Die Gegenwart rückt in die Ferne

Autor Mo Yan auf einer Buchmesse: Er hält eines seinr Bücher in der Hand

Unionsverlag Zürich

Mo Yan auf einer Buchmesse 2009

Der Stil Mo Yans geht einem direkt unter die Haut. Der Nobelpreis für Literatur 2012 ging dieses Jahr an Mo Yan, mit 927.000 Euro dotiert, von Schwedens König Carl Gustaf überreicht. Doch nicht alle waren über diese Entscheidung erfreut.

Das offizielle China jubelte: Der erste Chinese, der den Literaturnobelpreis erhält! Im Vorfeld der Verleihung äußerte sich der Autor zu Zensur in seinem Heimatland, indem er diese mit Sicherheitskontrollen an Flughäfen verglich.

Die deutsche Schriftstellerin Herta Müller, die 2007 den Nobelpreis für Literatur erhielt, und Salman Rushdie waren nicht die einzigen, die sich darüber öffentlich empörten. Mo Yans Landsmann Ai Weiwei kritisierte die Jury, die den Nobelpreisträger kürte. Der Künstler Ai Weiwei warf ihr Rückständigkeit vor und bezeichnete die Entscheidung als "Beleidigung der Menschheit".

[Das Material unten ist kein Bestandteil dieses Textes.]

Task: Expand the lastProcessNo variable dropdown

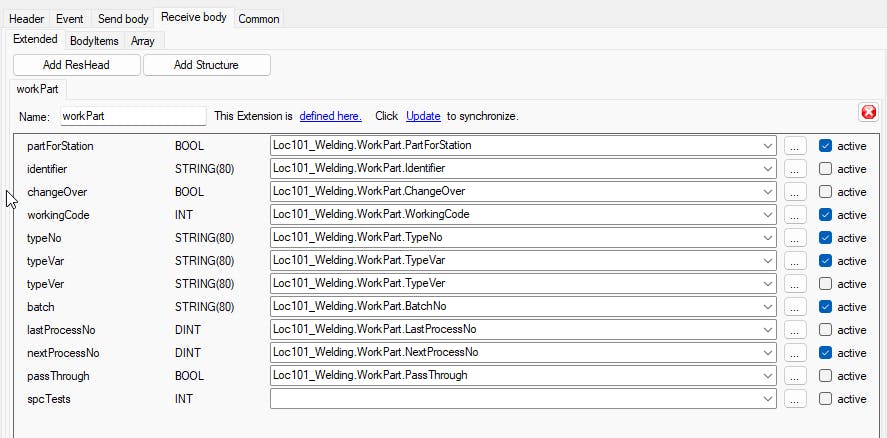Action: point(768,330)
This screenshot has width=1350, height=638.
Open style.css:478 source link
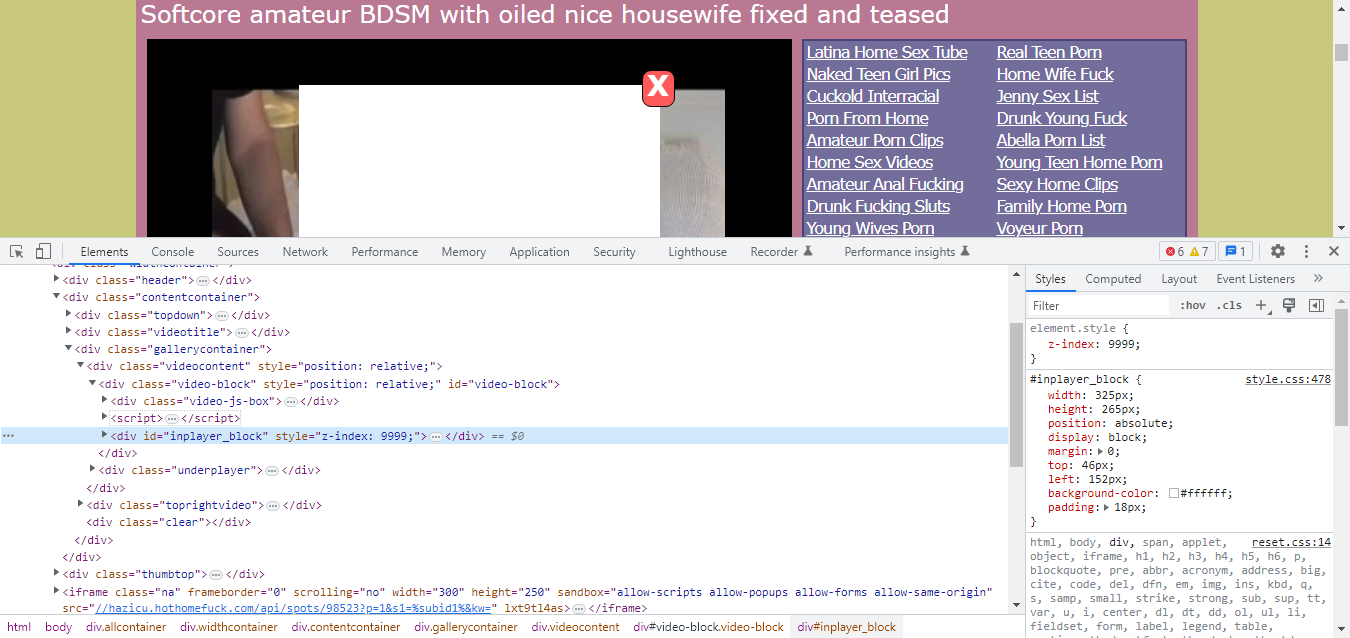pyautogui.click(x=1287, y=378)
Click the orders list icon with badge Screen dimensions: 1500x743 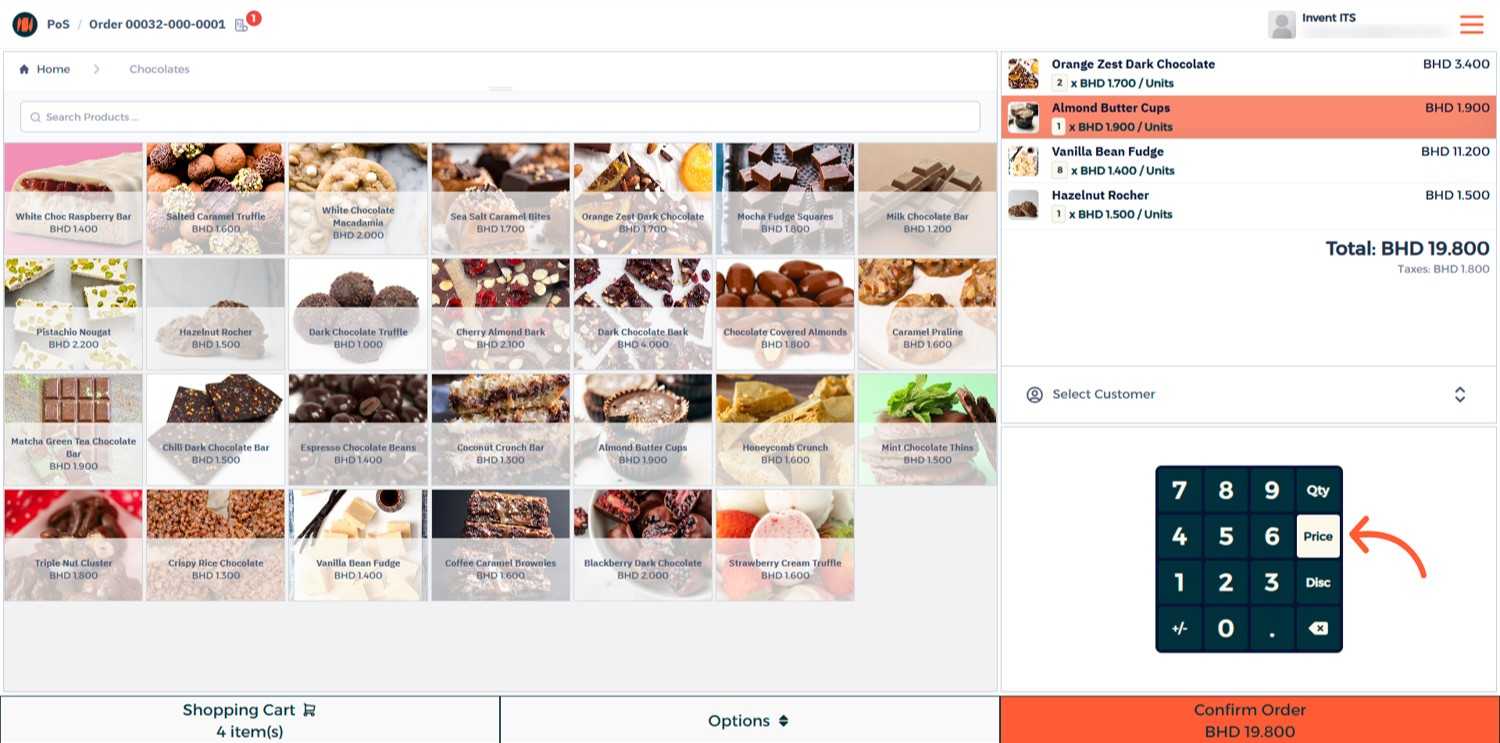[242, 24]
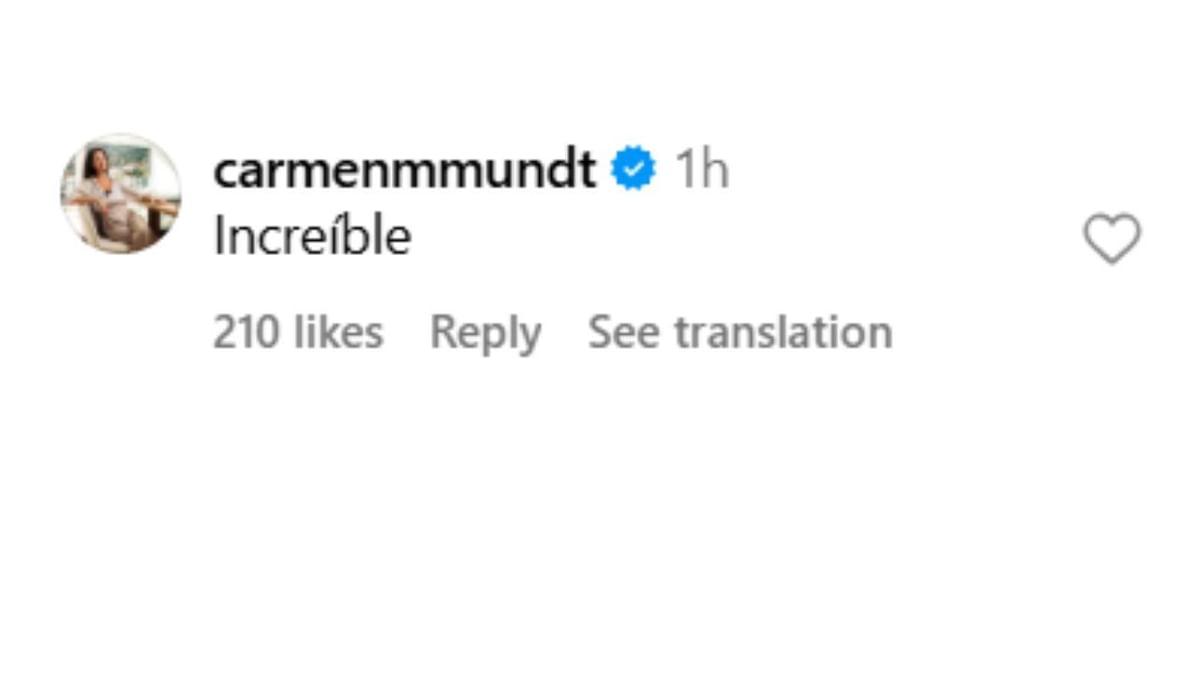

Mo Yan lebt und schreibt nach wie vor in China. Die Kultur des Landes und seine Zeitgeschichte spiegeln sich in seinen Romanen im Persönlichen.

Drei Elemente der Liebe

Mittendrin in den vielen Geschichten all dieser Figuren eines chinesischen Bauerndorfes in "Das rote Kornfeld" klärt der Erzähler für sich die existentielle Frage: Was ist Liebe? Liebe setze sich aus drei Elementen zusammen. Das erste Element sei die Leidenschaft, bestehend aus einem Herz durchdringenden Schmerz. Das zweite Element sei die Grausamkeit, die aus gnadenloser Kritik bestünde. Darauf folgt drittens: Kälte, ein lang hingezogenes schweres Schweigen.